Quick start¶
Load one series¶
import calcfidata as cf
df = cf.load("30-year-fixed")
df.tail()
# date value unit
# 2604 2026-05-08 6.93 percent
# 2605 2026-05-15 6.95 percent
Every series returns the same three columns: date (datetime), value (float), unit (str). Comment headers in the source CSV are stripped automatically.
List every available series¶
catalog = cf.list_series()
catalog.head()
# slug title row_count
# 0 30-year-fixed 30-Year Fixed Mortgage Rate 2607
# 1 15-year-fixed 15-Year Fixed Mortgage Rate 1812
# 2 2y-treasury 2-Year Treasury Constant Maturity 6234
# ...
34 rows. See the full catalog for primary-source URLs.
Load several series joined on date¶
# Inflation comparison: CPI vs PCE
inflation = cf.multi(["cpi", "pce"], align_on="inner")
inflation.tail()
# cpi pce
# date
# 2026-03-01 319.8 127.4
# 2026-04-01 320.6 127.9
align_on="outer" keeps all dates (NaN where a series doesn't have an observation). "inner" keeps only dates where every series has a value. "left" keeps dates from the first slug.

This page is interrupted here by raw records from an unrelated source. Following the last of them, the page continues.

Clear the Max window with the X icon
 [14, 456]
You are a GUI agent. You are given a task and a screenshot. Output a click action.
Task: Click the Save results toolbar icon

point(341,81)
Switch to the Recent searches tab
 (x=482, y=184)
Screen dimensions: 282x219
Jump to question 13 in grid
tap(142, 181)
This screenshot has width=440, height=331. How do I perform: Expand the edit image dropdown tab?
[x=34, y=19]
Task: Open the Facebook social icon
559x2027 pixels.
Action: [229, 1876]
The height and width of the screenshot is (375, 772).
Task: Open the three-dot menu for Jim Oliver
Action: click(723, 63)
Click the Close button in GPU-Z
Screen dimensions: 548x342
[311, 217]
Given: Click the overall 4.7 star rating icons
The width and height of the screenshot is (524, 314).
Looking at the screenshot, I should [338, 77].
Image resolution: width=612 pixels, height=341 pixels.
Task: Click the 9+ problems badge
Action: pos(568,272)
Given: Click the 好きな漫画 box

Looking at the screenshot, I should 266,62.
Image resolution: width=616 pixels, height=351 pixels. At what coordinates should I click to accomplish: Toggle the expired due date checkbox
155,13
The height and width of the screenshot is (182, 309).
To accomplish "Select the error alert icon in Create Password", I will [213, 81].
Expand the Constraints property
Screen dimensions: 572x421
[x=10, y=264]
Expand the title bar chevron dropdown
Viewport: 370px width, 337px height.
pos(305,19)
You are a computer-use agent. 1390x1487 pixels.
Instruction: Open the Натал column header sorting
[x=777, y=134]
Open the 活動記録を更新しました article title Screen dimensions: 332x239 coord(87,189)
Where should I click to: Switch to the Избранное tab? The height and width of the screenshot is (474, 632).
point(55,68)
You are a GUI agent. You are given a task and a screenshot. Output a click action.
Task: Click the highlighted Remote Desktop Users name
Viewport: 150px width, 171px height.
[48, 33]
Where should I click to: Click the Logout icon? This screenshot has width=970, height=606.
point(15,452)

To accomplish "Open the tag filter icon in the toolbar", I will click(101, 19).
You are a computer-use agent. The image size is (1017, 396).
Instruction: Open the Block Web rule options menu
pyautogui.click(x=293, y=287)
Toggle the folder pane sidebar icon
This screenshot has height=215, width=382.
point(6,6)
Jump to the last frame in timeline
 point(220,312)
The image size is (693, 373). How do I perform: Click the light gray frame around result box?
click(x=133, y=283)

Get the Frictionless metadata for any series¶
meta = cf.metadata("cpi")
meta["sources"][0]["title"]
# 'BLS via FRED (CPIAUCSL)'
meta["sources"][0]["path"]
# 'https://fred.stlouisfed.org/series/CPIAUCSL'
Includes the canonical primary source URL, the license, keywords, and the Frictionless schema for the CSV. Useful for citation generators or for auto-building source attribution tables.
A real example: mortgage cycle vs Fed Funds¶
import calcfidata as cf
import matplotlib.pyplot as plt
rates = cf.multi(["30-year-fixed", "fed-funds"], align_on="outer")
rates = rates.dropna()
ax = rates.plot(figsize=(10, 4))
ax.set_title("30-Year Fixed Mortgage vs Fed Funds")
ax.set_ylabel("Percent")
plt.tight_layout()
plt.savefig("mortgage-vs-fedfunds.png", dpi=120)
Cache behavior¶
Every loader function uses functools.lru_cache, so calling cf.load("cpi") twice in the same Python process hits the cache the second time. The cache holds up to 64 series per slot — sufficient for the full catalog. To force a re-fetch, restart your process.
For production pipelines, consider caching the raw CSV to local disk first and reading from there instead.